═════ Excerpt ═════

However, while Jusionyte’s attention to micro-politics is remarkable, the reader is left with an ambivalent feeling that there were missed opportunities to further engage with the macro-politics that give meaning to these encounters and that evidently frame the personal politics of the author. The longstanding unequal Mexican-US relations, the political climate of historically and exponentially harsher border politics, the increasing deployment of surveillance and warfare technologies, and other trauma-inducing, systemic, and security-driven strategies that Jusionyte analyzes are framed, designed, and implemented by macro-political processes produced by a simultaneously amorphous and institutionally-demarcated state. Jusionyte declares in her introduction that “the border is a quintessential threshold of the state” and the state “both wounds and cares” (p. 24). We witness her journey as a first responder/ethnographer caring for those wounded by the dozens of different state agencies; yet, the top-down hierarchical strategies of the hurting state are often peripheral to her focus on the micro-level. That is a politics, too, as becomes clearer throughout. Her political choices are apparent in the writing style, in the choice of her object/subject of study, in the stories she chooses to tell (or not to tell), and in what she makes visible to the reader. Indeed, Jusionyte’s humorous and emotionally-detached writing helps the reader get vivid glimpses of her own and the first responders’ lived experiences. However, Jusionyte frequently refrains from engaging in detail with the constantly shifting alignments along lines of gender, race/racialization, and class among first responders. Since she was an insider/outsider working with (mostly) racialized men, I persistently wondered throughout the book what may we have learned, as readers, about the social spaces she engages in if she had dealt with such lines of division more explicitly.
Yet, overall, this book is a remarkable socio-historical-anthropological study of the war-zone landscape of the US/Mexico border. Jusioniyte shows the kinds of struggles people living in those bi-local places find themselves confronting, when working as first responders attempting to aid those crossing the border looking for a better future despite the techno-legal-militarized deterrents ready to smash their dreams.

═════ Extracted material ═════

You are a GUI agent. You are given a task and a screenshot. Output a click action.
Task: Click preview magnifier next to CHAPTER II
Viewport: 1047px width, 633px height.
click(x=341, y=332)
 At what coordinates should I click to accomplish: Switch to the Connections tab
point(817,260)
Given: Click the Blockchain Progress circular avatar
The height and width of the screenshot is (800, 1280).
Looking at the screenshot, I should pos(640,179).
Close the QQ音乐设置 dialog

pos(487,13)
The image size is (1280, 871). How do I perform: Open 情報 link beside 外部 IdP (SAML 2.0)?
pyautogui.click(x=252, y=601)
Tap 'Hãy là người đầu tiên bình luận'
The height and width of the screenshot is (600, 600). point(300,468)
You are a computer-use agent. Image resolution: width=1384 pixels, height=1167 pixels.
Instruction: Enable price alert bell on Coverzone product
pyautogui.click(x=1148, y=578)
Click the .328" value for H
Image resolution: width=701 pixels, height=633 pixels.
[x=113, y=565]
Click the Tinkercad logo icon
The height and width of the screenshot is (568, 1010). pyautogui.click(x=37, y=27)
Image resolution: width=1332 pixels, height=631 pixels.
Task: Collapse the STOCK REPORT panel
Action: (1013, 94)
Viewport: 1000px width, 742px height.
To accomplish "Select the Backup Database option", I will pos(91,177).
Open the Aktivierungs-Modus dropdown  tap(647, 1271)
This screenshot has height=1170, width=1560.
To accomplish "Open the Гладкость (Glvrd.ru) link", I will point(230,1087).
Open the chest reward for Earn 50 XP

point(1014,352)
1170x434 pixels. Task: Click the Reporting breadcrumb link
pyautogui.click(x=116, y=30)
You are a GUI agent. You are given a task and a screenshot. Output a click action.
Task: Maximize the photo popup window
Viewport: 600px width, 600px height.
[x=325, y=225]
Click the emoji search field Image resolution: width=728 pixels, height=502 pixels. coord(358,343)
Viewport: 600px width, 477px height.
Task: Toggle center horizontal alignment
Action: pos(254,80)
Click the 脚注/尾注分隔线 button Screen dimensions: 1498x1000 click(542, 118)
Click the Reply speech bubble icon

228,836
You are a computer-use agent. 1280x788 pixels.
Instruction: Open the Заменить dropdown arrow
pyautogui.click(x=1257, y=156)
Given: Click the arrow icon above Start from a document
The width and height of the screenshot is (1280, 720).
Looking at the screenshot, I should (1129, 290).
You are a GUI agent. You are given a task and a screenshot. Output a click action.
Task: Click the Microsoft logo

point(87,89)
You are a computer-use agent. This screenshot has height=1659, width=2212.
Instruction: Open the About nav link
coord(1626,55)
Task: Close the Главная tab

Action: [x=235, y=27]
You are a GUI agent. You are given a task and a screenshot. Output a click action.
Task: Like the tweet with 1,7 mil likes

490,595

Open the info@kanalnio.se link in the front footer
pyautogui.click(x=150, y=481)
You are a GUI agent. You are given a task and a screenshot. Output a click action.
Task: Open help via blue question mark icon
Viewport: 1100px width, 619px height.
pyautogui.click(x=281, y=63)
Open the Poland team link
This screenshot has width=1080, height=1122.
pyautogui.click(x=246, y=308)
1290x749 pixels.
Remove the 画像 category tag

═════

List of tasks:
1. Say whether each statement agrees with the review, answering yes or no and quoting the words of the review that decide it: (a) Jusionyte's writing is described as humorous and emotionally detached. (b) Jusionyte is said to have worked mostly with racialized women. (c) The top-down strategies of the state are said to be central to Jusionyte's focus.
2. Retype the part of the review from "Yet, overall, this" up to and including "smash their dreams.", without any changes.
The records have no connection to the review.

Expected outputs:
1.
(a) Yes: "Jusionyte’s humorous and emotionally-detached writing helps the reader get vivid glimpses of her own and the first responders’ lived experiences."
(b) No: "working with (mostly) racialized men."
(c) No: "the top-down hierarchical strategies of the hurting state are often peripheral to her focus on the micro-level."

2.
Yet, overall, this book is a remarkable socio-historical-anthropological study of the war-zone landscape of the US/Mexico border. Jusioniyte shows the kinds of struggles people living in those bi-local places find themselves confronting, when working as first responders attempting to aid those crossing the border looking for a better future despite the techno-legal-militarized deterrents ready to smash their dreams.